The Spatially Resolved Star Formation Law from Integral Field Spectroscopy: VIRUS-P Observations of NGC 5194

TL;DR

This study uses integral field spectroscopy to analyze the star formation law in NGC 5194, revealing a near-linear relation between molecular gas and star formation rate with low efficiency and significant scatter, supporting recent theoretical models.

Contribution

Introduces a new fitting method for the star formation law that accounts for intrinsic scatter and non-detections, applied to VIRUS-P data of NGC 5194.

Findings

Slope of molecular gas SFL is 0.82±0.05.

Depletion timescale is approximately 2 Gyr.
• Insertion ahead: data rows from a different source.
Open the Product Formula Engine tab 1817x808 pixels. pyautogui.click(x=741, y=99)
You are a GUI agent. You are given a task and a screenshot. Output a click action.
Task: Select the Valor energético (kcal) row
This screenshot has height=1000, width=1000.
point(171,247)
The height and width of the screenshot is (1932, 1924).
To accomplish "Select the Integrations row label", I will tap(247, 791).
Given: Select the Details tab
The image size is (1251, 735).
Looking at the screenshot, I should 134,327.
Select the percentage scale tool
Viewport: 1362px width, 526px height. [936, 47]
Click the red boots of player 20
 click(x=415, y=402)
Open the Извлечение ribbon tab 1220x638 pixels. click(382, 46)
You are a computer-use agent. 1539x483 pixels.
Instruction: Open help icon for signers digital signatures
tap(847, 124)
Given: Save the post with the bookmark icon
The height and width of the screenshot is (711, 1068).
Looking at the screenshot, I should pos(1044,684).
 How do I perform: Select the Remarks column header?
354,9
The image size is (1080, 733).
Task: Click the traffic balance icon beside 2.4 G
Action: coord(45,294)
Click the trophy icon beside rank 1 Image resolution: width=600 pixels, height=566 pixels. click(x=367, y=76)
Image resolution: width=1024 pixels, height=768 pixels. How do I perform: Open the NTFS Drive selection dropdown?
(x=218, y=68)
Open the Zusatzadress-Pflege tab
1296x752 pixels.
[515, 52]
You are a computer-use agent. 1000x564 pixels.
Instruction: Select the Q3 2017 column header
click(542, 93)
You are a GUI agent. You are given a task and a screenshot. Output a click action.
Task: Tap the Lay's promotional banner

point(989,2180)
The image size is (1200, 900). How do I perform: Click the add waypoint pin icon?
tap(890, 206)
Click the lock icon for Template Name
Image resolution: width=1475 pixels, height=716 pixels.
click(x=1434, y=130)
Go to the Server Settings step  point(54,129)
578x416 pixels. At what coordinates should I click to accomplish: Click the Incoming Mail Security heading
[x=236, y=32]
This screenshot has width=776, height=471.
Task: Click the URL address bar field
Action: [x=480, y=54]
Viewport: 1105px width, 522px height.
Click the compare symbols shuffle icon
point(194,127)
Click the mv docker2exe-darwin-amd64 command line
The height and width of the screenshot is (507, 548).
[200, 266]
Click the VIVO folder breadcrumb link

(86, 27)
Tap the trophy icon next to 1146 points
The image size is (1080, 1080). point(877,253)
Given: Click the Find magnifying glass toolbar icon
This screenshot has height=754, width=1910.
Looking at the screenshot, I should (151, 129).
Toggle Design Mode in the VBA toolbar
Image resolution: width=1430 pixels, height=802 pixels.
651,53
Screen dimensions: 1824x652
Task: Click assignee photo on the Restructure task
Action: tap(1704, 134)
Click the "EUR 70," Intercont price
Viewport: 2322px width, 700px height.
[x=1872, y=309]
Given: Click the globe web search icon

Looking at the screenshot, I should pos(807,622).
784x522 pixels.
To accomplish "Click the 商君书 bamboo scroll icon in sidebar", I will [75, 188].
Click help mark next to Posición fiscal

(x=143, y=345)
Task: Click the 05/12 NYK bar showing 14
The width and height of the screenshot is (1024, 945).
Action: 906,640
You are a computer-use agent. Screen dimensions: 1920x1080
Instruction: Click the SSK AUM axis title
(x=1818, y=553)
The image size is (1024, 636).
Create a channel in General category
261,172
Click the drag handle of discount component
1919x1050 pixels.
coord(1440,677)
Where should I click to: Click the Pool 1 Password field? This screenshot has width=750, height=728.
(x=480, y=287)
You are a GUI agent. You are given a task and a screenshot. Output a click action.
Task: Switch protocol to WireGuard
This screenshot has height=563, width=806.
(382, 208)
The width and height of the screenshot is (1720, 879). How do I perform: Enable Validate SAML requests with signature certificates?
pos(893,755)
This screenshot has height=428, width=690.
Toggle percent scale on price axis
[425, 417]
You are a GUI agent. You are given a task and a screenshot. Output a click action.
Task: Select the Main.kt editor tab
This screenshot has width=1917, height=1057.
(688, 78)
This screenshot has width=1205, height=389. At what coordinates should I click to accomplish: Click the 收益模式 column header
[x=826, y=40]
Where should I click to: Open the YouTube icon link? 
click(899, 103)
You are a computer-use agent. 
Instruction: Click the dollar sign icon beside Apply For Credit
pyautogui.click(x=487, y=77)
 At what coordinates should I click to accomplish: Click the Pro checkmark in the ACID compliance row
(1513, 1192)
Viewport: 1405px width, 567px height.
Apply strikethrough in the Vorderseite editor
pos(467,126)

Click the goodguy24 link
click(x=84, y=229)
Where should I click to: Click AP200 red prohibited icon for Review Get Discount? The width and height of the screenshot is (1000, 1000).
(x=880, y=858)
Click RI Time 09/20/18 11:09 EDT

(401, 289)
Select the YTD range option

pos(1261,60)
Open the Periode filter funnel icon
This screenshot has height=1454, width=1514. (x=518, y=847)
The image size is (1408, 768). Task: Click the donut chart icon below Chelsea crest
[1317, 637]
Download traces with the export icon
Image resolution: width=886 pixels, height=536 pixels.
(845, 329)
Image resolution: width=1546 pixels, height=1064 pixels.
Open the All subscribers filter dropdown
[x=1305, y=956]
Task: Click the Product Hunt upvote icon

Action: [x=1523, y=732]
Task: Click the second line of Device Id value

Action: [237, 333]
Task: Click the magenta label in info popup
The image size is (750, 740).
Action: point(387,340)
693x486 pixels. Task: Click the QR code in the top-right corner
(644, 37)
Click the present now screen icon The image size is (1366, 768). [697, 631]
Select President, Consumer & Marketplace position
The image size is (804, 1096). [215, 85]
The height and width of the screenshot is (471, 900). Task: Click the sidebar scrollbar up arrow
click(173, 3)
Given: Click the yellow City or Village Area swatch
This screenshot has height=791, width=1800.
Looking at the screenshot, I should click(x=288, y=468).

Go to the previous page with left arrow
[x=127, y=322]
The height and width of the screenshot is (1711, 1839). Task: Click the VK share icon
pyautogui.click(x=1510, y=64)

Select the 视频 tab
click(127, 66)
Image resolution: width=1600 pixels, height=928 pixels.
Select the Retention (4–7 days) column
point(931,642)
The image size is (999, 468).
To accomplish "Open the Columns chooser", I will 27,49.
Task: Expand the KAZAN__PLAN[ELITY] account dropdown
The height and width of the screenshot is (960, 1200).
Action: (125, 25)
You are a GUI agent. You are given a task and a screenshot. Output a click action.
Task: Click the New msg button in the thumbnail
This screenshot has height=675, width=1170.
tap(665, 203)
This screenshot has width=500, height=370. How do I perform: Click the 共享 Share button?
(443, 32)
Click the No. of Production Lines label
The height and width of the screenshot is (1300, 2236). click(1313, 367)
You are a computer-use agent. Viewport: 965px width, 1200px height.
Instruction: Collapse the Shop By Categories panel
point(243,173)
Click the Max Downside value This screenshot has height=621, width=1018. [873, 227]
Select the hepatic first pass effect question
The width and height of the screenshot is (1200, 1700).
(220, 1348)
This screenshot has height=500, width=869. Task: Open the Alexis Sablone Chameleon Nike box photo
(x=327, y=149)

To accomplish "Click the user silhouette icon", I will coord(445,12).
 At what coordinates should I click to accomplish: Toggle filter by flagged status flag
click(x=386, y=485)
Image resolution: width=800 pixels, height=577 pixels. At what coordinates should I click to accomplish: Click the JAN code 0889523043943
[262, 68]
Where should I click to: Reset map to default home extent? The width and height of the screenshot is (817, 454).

HI gas shows no correlation with SFR.

Abstract

We investigate the relation between the star formation rate surface density (Sigma_SFR) and the mass surface density of gas (Sigma_gas) in NGC 5194. VIRUS-P integral field spectroscopy is used to measure H-alpha, H-beta [NII]6548,6584, and [SII]6717,6731 emission line fluxes for 735 regions ~170 pc in diameter, and derive extinction corrected Sigma_SFRs. HI 21cm and CO maps are used to measure the HI and H_2 gas surface density for each region. We present a new method for fitting the Star Formation Law (SFL), which includes the intrinsic scatter in the relation as a free parameter, allows the inclusion of non-detections, and is free of the systematics involved in performing linear correlations over incomplete data in logarithmic space. We use the [SII]/H-alpha ratio to separate the H-alpha flux contribution from the diffuse ionized gas (DIG). After removing the DIG, we measure a slope N=0.82+/-0.05, and an intrinsic scatter epsilon=0.43+/-0.02 dex for the molecular gas SFL. We also measure a typical depletion timescale tau~2 Gyr, in good agreement with Bigiel et al. (2008). The HI density shows no correlation with the SFR, and the total gas SFL closely follows the molecular gas SFL. We assess the validity of corrections applied in narrow-band H-alpha measurements to overcome issues related to continuum subtraction, underlying photospheric absorption, and contamination by the [NII] doublet. The disagreement with the super-linear molecular SFL measured by Kennicutt et al. (2007) is due to differences in the fitting method. Our results support a low and close to constant star formation efficiency (SFE = 1/tau) in the molecular ISM. The data shows excellent agreement with the model of Krumholz et al (2009). The large intrinsic scatter may imply the existence of other important parameters setting the SFR.